- Reign: 1530–1533
- Predecessor: Kuchkunji Khan
- Successor: Ubaydullah Khan
- Born: unknown
- Died: 1533
- Dynasty: Shaybanid
- Father: Kuchkunji Khan

= Abu Sa'id Khan =

4th Khan of Samarkand from the Shaybanid dynasty

Abu Sa'id Khan (XV-1533) - 4th Khan of Samarkand from the Shaybanid dynasty (1530–1533), the eldest son of Kuchkunji Khan.

== Biography ==

There is no information about the birth and early years of Abu Said Sultan.
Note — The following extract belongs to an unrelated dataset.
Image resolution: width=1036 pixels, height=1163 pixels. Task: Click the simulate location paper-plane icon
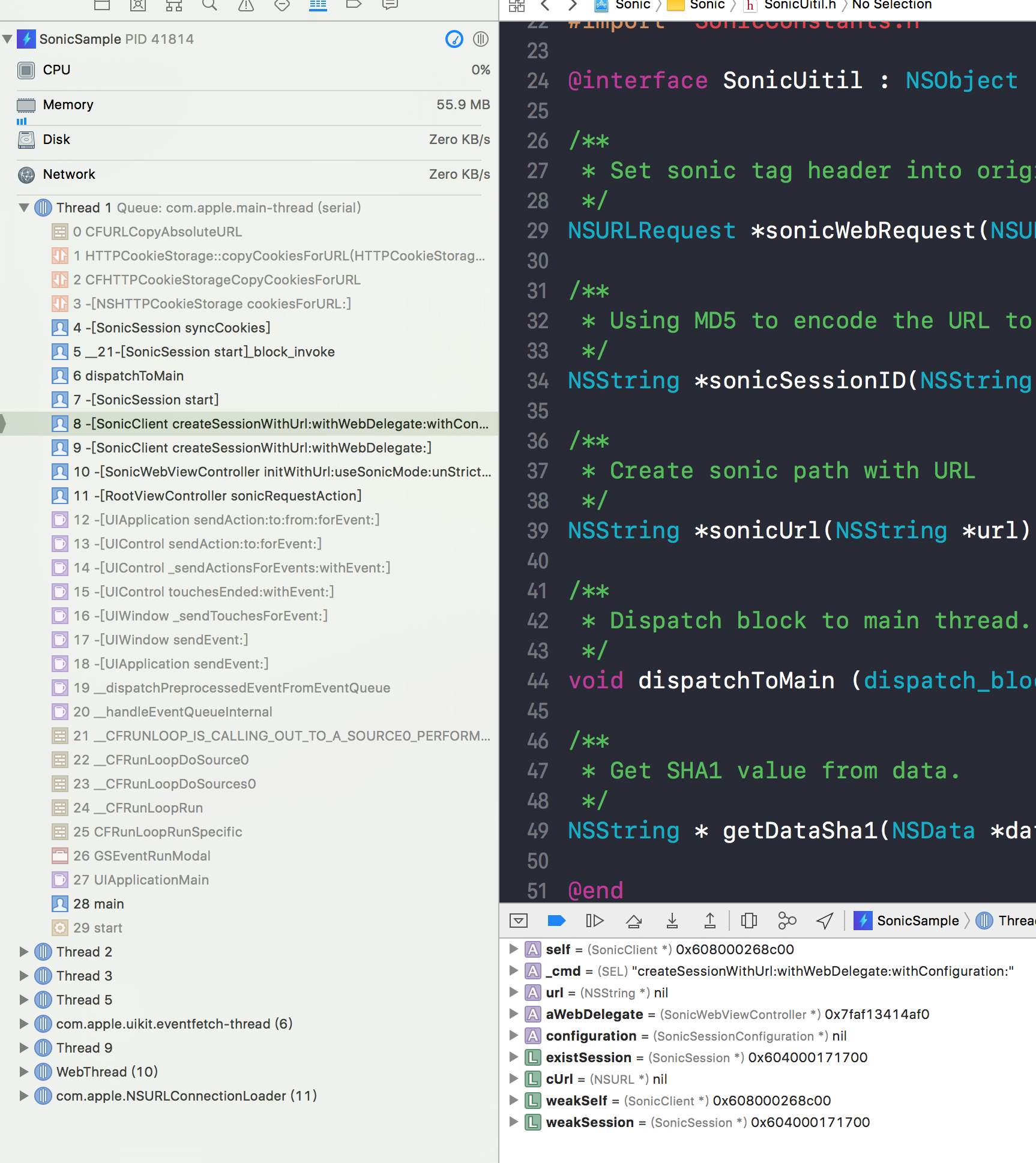[x=825, y=920]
Considering that he ascended the throne after the death of his father, Kuchkunchi Khan, he was older than Ubaydullah Khan, who was born in 1486/7. He also had brothers named Abdullah I and Abdul-latif Sultan.
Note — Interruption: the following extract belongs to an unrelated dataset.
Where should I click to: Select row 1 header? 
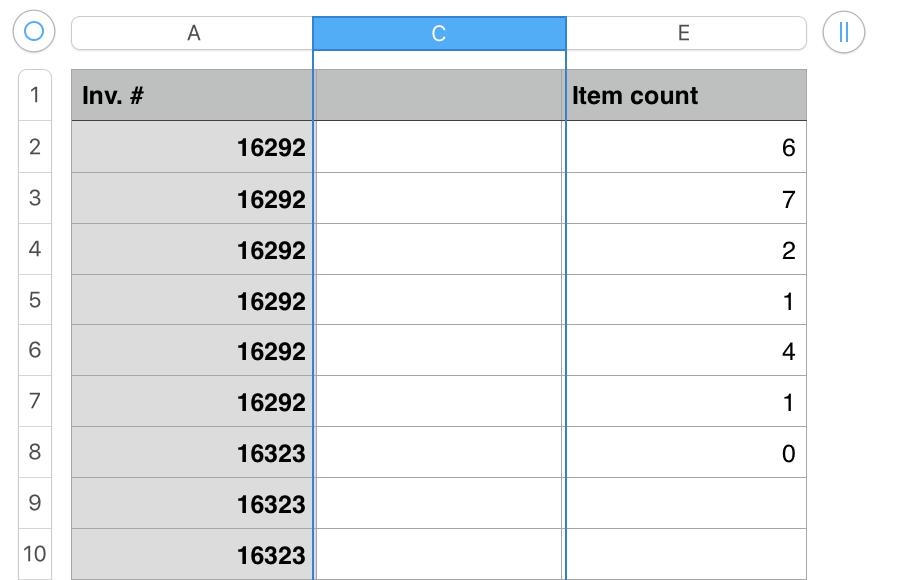(35, 95)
When Shaybani Khan was besieged by the Qizilbashs in the fortress of Merv, Abu Sa'id sultan is said to have set out with his father for help. In 1512, Abu Sa'id, together with Muhammad Temur sultan and Fulad sultan, set out from Samarkand to Bukhara against the Qizilbashs and entered the fortress of Ghazdewan and organized a defense. In November 1512, Abu Sa'id and Timur sultan joined the army of Ubaydullah Khan and fought against Najm-e Sani near Ghazdewan, contributing to the defeat of the enemy

Abu Sa'id sultan became the heir to the throne after the death of Jani beg sultan. After the death of his father, Kuchkunji Khan (December 1529 or March 1530), Abu Sa'id ascended the throne of Samarkand and died in 1533 after a short reign.